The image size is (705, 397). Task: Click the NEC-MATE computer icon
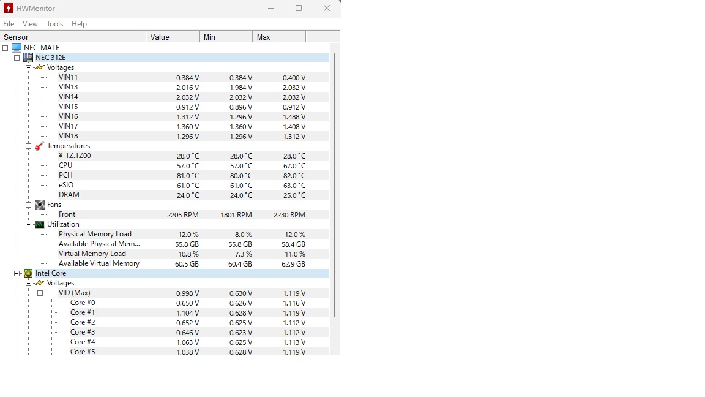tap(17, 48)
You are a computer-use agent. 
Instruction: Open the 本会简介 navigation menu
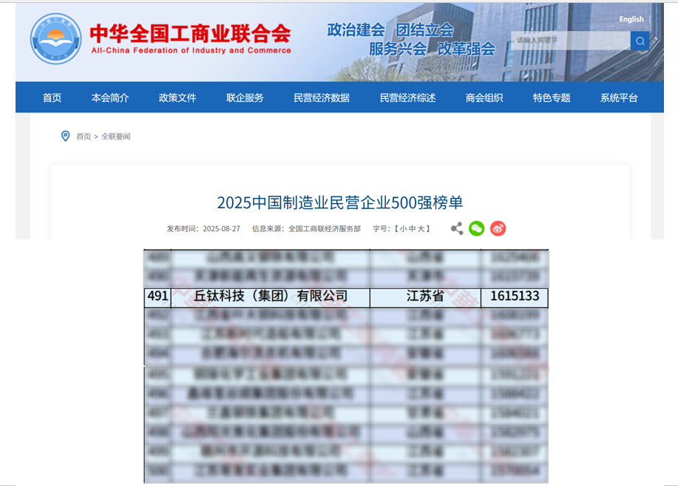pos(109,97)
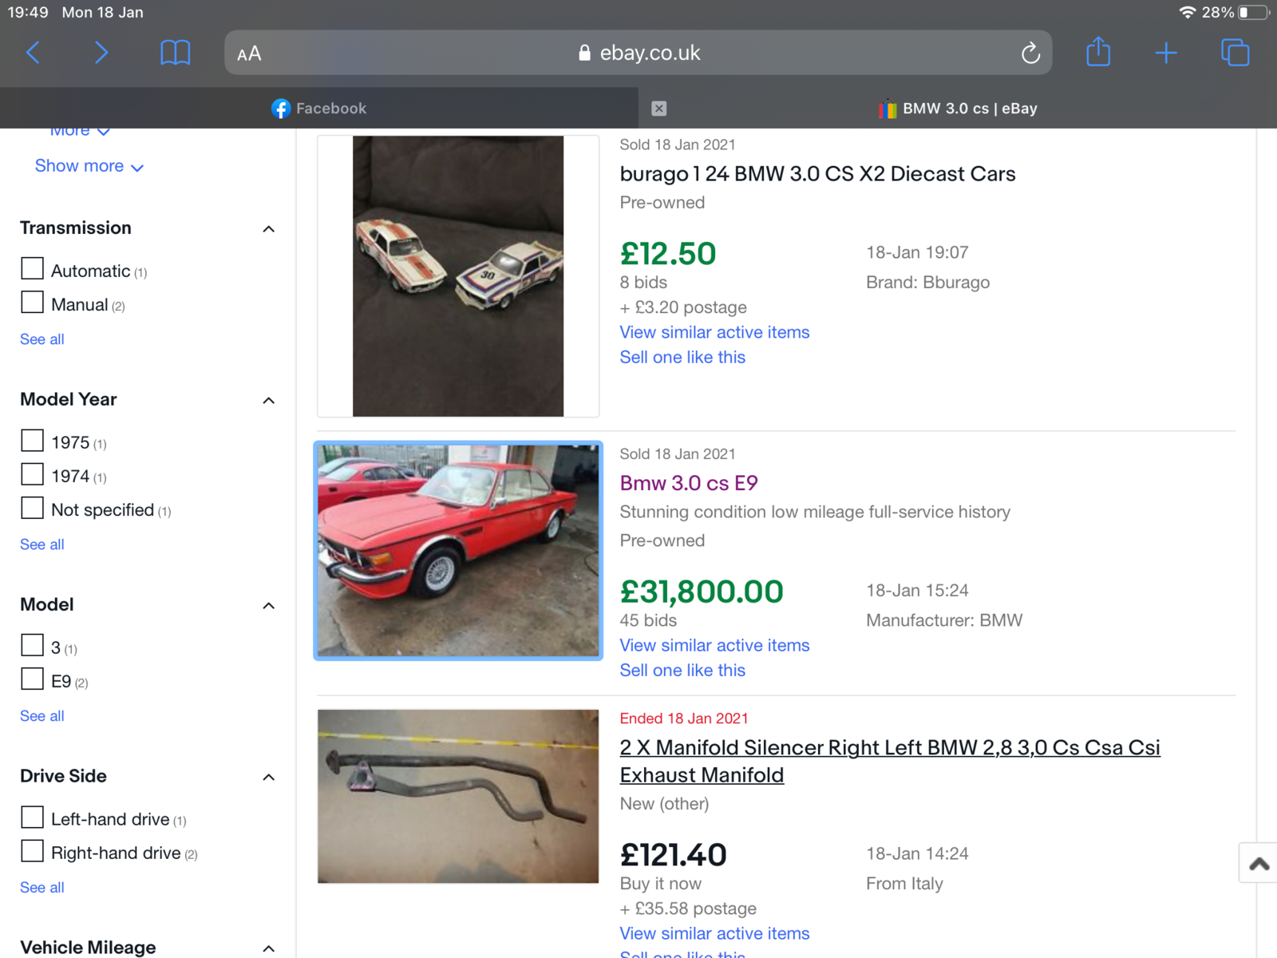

==============================

§ TASK DIRECTIONS
Write out the material above exactly. Skip the pictures.

§ REPLY
The image size is (705, 397). Task: Click the NEC-MATE computer icon
tap(17, 48)
You are a computer-use agent. 
Instruction: Open the 本会简介 navigation menu
pos(109,97)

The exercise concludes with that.